“Coquinho ao vivo pode?”

Das máximas mais batidas, uma me chama a atenção em particular: “Éramos felizes e não sabíamos”.

Como assim, “não sabíamos”?

Alguém é feliz sem se dar conta da felicidade? É possível tal coisa?

Você está lá – calmo, sossegado, relaxado -, perfeitamente acomodado em algum lugar, sozinho ou com alguém, não sente a necessidade de qualquer coisa além daquilo, e sabe que este aquilo (provavelmente) vai se prolongar ao menos um bocadinho em sua vida. Esqueça os aborrecimentos circunstanciais (o telemarketing, a inevitável reunião condominial, seu feed anunciando outro livro “necessário!, atualíssimo!” ), eles não mudam o que digo. Então, você está lá naquele lugar em que te deixei linhas acima, e pode ser que venha o sono, ou uma caminhada curta, ou mais dez páginas de um romance, ou um apertar em seus culotes seguido de um “tô com uma vontadezinha danada de namorar”, e daí que é impossível não saber que é tudo bom, e chame do que quiser, felicidade, conforto, bem-estar.

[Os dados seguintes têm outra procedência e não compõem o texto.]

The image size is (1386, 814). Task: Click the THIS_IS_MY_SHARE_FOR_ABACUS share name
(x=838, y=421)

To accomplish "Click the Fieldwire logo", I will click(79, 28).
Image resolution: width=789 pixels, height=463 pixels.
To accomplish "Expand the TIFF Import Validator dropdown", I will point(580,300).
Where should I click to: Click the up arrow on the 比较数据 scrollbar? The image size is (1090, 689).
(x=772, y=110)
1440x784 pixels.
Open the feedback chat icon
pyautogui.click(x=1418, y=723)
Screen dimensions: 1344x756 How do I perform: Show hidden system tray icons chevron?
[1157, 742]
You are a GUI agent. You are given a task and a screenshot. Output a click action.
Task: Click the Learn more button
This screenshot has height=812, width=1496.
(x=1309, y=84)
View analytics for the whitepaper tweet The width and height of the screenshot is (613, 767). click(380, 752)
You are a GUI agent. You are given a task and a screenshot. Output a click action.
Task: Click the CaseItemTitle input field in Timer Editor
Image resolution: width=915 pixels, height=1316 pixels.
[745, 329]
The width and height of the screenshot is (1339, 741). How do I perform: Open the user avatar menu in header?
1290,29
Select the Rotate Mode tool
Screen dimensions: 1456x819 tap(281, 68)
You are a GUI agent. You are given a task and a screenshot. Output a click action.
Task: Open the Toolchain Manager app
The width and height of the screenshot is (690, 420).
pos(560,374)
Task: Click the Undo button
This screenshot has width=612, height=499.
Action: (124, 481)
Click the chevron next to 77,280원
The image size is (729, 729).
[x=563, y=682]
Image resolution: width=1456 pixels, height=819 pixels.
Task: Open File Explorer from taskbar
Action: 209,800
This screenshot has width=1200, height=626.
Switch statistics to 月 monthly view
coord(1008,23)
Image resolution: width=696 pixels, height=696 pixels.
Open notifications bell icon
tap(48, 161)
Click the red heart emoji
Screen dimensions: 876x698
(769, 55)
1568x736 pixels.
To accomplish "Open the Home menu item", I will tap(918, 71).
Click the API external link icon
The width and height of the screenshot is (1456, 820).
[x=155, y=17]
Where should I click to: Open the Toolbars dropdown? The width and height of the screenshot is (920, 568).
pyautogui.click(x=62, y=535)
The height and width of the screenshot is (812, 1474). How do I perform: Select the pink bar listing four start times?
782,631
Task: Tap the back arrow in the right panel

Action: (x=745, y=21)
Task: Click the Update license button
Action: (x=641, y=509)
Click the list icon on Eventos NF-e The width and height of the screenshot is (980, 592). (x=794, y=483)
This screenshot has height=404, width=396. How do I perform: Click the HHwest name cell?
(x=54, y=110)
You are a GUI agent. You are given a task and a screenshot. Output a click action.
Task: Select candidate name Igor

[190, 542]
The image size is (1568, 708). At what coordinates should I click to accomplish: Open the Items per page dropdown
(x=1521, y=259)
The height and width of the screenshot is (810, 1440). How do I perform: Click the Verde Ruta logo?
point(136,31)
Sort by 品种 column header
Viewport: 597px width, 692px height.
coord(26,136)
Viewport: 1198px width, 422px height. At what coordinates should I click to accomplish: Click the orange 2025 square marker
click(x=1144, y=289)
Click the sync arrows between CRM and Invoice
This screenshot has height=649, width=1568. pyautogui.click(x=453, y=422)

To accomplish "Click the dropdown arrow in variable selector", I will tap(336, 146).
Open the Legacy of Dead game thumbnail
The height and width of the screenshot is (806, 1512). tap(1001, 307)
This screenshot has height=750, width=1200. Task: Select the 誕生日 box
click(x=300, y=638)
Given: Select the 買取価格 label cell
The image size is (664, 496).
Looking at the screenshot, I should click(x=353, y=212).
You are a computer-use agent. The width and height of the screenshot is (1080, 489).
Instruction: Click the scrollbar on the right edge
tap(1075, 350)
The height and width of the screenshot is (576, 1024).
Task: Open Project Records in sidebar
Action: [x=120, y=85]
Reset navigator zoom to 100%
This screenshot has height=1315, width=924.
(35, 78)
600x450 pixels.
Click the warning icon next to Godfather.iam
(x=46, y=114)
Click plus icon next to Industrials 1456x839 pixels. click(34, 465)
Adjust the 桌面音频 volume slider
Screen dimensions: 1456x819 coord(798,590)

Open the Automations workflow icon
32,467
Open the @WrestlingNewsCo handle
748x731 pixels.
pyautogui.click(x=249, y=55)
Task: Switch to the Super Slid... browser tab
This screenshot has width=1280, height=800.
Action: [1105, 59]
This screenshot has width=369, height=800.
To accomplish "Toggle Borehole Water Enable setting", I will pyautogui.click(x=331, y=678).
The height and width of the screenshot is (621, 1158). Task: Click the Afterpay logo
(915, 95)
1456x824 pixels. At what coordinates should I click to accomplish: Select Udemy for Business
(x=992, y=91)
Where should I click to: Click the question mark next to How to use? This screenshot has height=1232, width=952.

Posso até listar bem rápido momentos em que eu sabia que certamente era feliz. Quer ver?

Quando, vindo da escola e depois do almoço, eu me sentava na sala de tv e abria um guaraná e um saco de pipoca doce, aguardando a Sessão da Tarde. Na calçada, depois do futebol na rua, encostado no muro e falando bobagens com dois ou três amigos. Iniciando uma viagem de uma semana na qual eu sabia que não teria compromisso nenhum, fora os drinques, os livros, a música em meus fones de ouvido, as prometidas conversas agradáveis e as facilmente contornáveis conversas desagradáveis. Muitas e muitas manhãs de sábado, um monte delas, tão diferentes entre si e tão semelhantes no prazer. A entrada em um sebo, sem ter que me preocupar com o tempo. As horas que antecederam shows pelos quais eu ansiava. Aquele comecinho de filme. Os inícios de namoro, o casamento com minha mulher, os passeios com meus pais quando criança. A lista pode ser exaustiva.

Ora, em nenhum desses momentos tive quaisquer dúvidas sobre quão bem me sentia, eram todos conscientemente prazerosos. E se repetiam, repetiam e repetiam, com pequenos aborrecimentos aqui e ali, e se me perguntassem se eu era feliz, eu retrucaria: “Uai, mas não é pra ser?!”

Pergunte de agora pra mim, vai.

Acho mesmo que hoje é mais difícil, para duas ou três gerações abaixo da minha, entender o que digo, porque estão acompanhadas da necessidade permanente de se provarem felizes, mostrarem-se felizes, e é claro que isto traz certa ansiedade, e ansiosos não relaxam, ora pois. Olhar para o teto, deitado no sofá, vocês já experimentaram? Tem até uma metafisicazinha aí, tente pra ver. Não fazer nada, mas nada de verdade, talvez nem pensar, e quando o pensamento vem ele chega como um pássaro tranquilo, daqueles que ficam pendurados mais de hora em fio de alta tensão, sem tensão nenhuma.

E era aqui que eu queria chegar, na ausência de tensão. Andamos meio tensos, não? Tensão não produz satisfação, nem quando achamos que, enfim, chegamos lá. Já leram a entrevista de algum zilionário? São beija-flores, eternamente inquietos, batendo as asas centenas de vezes por minuto, e querendo nos convencer de que a vida é  essa busca que não cessa, e que precisamos produzir mais, crescer mais, expandir mais, e quanto aborrecimento e tédio, meu Deus!, não dá pra relaxar! É tanto disto que quando vejo um bilionário diletante, imerso em seu relaxamento (tanto que quase aposto que relaxaria sem um tostão), meus olhos marejam:

– Estamos aqui ao vivo com Álvaro Soares, o homem mais rico do Brasil, em um de seus momentos de lazer. O senhor nos daria uma palavrinha?

– Sim, sim, sem problema.

– O senhor parece bem relaxado aqui. Como consegue isso, com tanta pressão nos negócios?

– Uai, mas eu não sinto pressão nenhuma.

– O senhor está dizendo que consegue ficar tranquilo com todo esse burburinho nos mercados, as questões políticas do governo, a crise internacional?

– Ué, fico sim.

– Como o senhor faz isso? Qual é o seu segredo?

– Segredo?! O segredo aqui nem é segredo: é só chegar cedinho na praia, não tem quase ninguém, dá pra fazer tudo com calma.

– É realmente impressionante como nada parece abalar o senhor.

– É?! Puxa, nem tinha percebido. Se a senhorita me der licença agora, vou pegar mais um coquinho. Aceita? Coquinho ao vivo pode?

Como assim, não sabemos que somos felizes quando somos felizes?